25日に実家へ帰ったが、家族の話から事件の詳細を知り、自分がなぞの女「太田成子」として警察に追われていることが分かった。大島刑事が訪れたときも全てを告白しようと思ったが、母親を驚かせてはと思い、自首を渋っていたという。
「恐るべき二重人格の殺人魔」
“太田成子”を逮捕す 築地事件急速解決せん
築地八宝亭の一家殺し捜査本部では、10日正午ごろ、静岡県田方郡西豆村大字八木沢、西野吉助娘、西野ナツ(23)=太田成子?=を千代田区麹町三番町付近で逮捕。麹町署に任意出頭の形で取り調べたところ、八宝亭コック山口常雄に頼まれ、21日午後4時ごろ、同家に住み込み、翌日、永楽信用組合に14万2000円を引き出しに行ったと自供した。この自供に基づき、本部では午後5時50分、山口を本部に連行。取調べを開始した。

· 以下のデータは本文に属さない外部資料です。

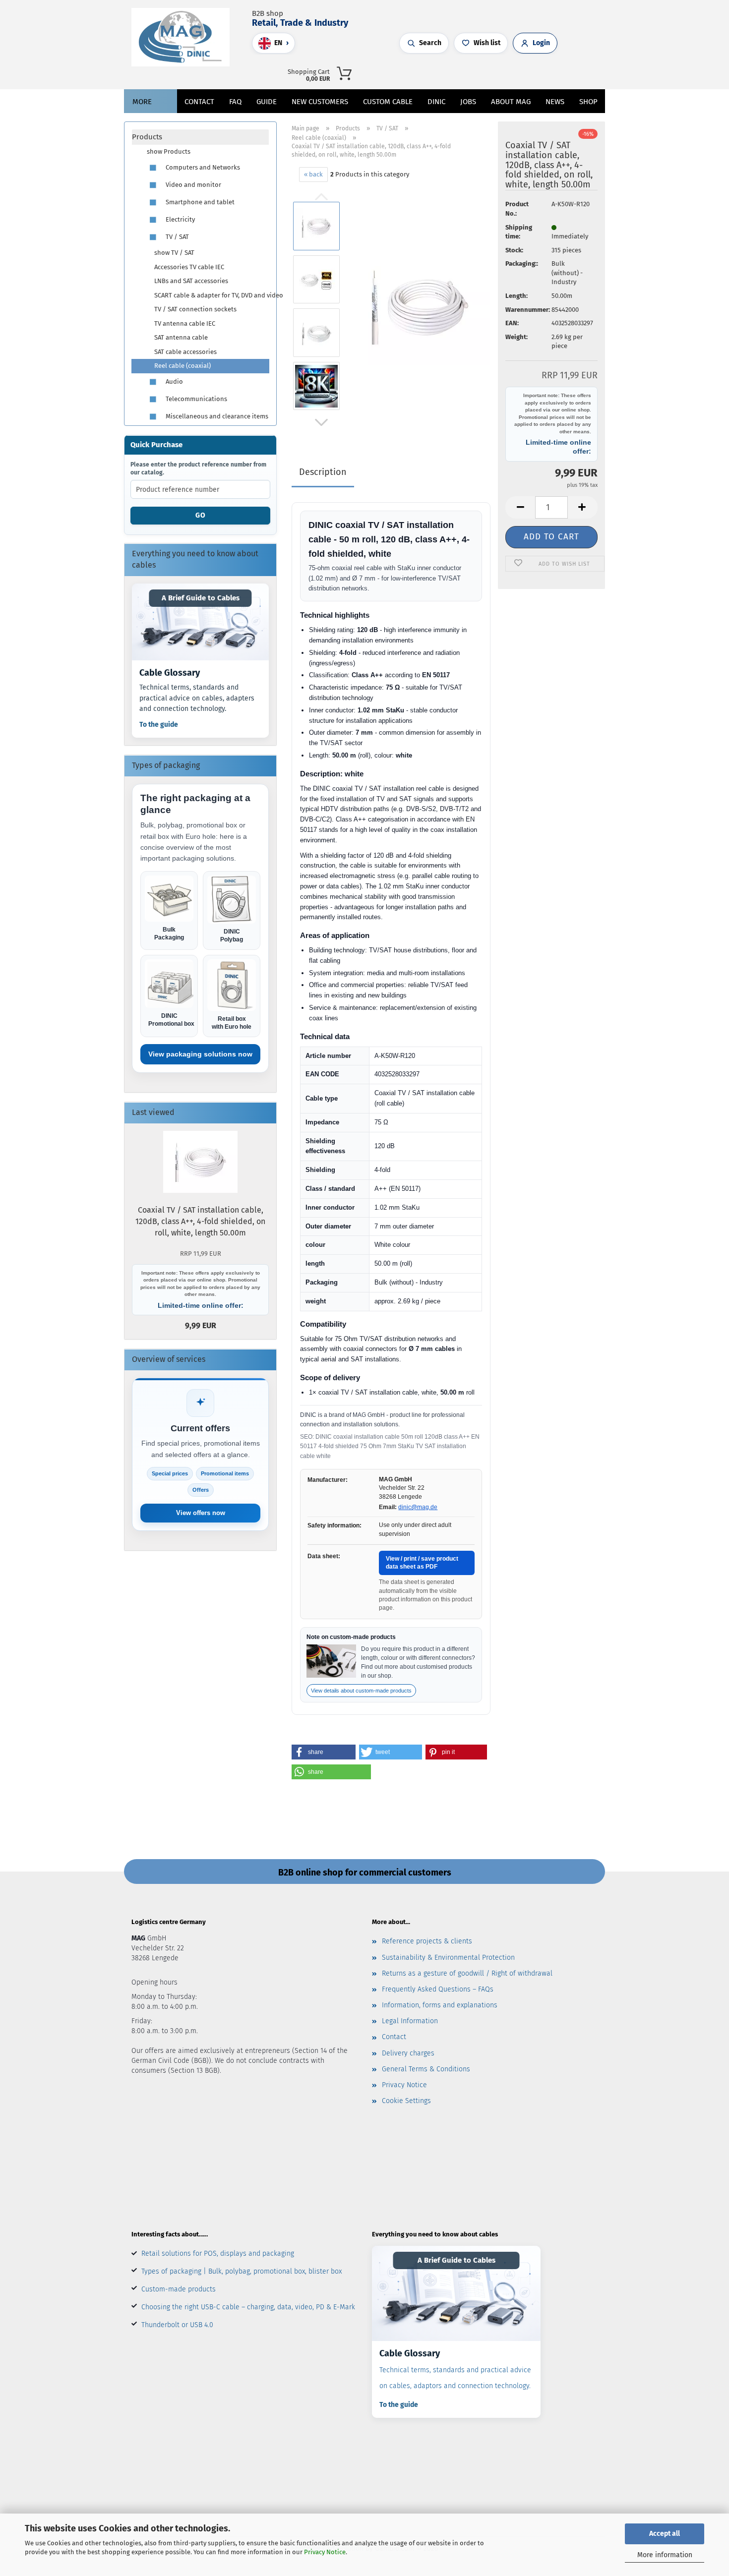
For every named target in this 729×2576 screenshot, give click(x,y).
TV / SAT (176, 236)
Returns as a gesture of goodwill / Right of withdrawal (467, 1973)
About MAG (511, 101)
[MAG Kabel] (184, 37)
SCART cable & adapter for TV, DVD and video (211, 295)
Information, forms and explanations (439, 2005)
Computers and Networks (202, 167)
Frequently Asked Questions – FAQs (437, 1989)
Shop (588, 101)
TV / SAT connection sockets (195, 309)
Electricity (179, 219)
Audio (173, 381)
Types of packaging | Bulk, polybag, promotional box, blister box (241, 2271)
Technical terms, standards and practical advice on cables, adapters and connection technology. (196, 698)
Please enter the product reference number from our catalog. (198, 468)
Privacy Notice (325, 2552)
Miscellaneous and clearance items (216, 416)
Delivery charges (408, 2053)
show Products (168, 151)
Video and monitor (192, 184)
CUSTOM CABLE (388, 101)
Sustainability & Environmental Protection (448, 1957)
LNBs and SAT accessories (191, 281)
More (142, 101)
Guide (266, 101)
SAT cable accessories (185, 351)
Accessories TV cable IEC (189, 267)
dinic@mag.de (417, 1507)
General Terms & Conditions (426, 2069)
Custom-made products (178, 2289)
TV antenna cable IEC (184, 323)
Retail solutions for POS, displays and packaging (217, 2253)
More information (664, 2555)
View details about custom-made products (361, 1691)
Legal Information (410, 2021)
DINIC (436, 101)
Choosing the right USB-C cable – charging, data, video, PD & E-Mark (248, 2307)
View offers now (200, 1513)
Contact (199, 101)
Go (200, 515)
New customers (320, 101)
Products (147, 136)
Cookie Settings (406, 2101)
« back (313, 174)
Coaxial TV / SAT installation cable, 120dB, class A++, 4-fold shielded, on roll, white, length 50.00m (200, 1221)
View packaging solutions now (200, 1054)
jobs (468, 101)
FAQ (235, 101)
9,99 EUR (200, 1290)
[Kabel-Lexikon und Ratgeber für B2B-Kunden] (200, 622)
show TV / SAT (174, 252)
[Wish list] (510, 72)
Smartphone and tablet (199, 202)
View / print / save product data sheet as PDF (422, 1562)
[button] (490, 72)
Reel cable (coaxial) (182, 365)
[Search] (480, 72)
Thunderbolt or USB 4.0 (177, 2325)
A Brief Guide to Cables (201, 597)
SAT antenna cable (181, 337)
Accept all (664, 2533)
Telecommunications (195, 399)
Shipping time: (518, 232)
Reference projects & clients (427, 1941)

毎日は3月10日に出した号外でこう報じた。名前の「つや子」を「ナツ」と誤っているが、地元の静岡新聞も11日付紙面では「夏子」としている。
同日付朝日は「山口、犯行を自供」と報道。「ただ一人の“生き証人”であった山口自身が“主犯”であったという、スリル小説もどきの急転解決をみせるに至った」と書いたが、記事の内容を見ると、「(山口は)係官の厳重な追及にも黙秘権を行使していたが、夜10時すぎに至ってついに『全部申し上げます』と頭を垂れ、『ただ非常に疲れているから休ませてほしい。一休みして気分がよくなったら、全部お話しします』と申し出た」というだけ。「本部では、山口のこの発言は既に“自供の一部”に入ったものとみ、山口が主犯であることは確信しているが、ともかく10時半には一応取り調べを打ち切って留置した」と述べている。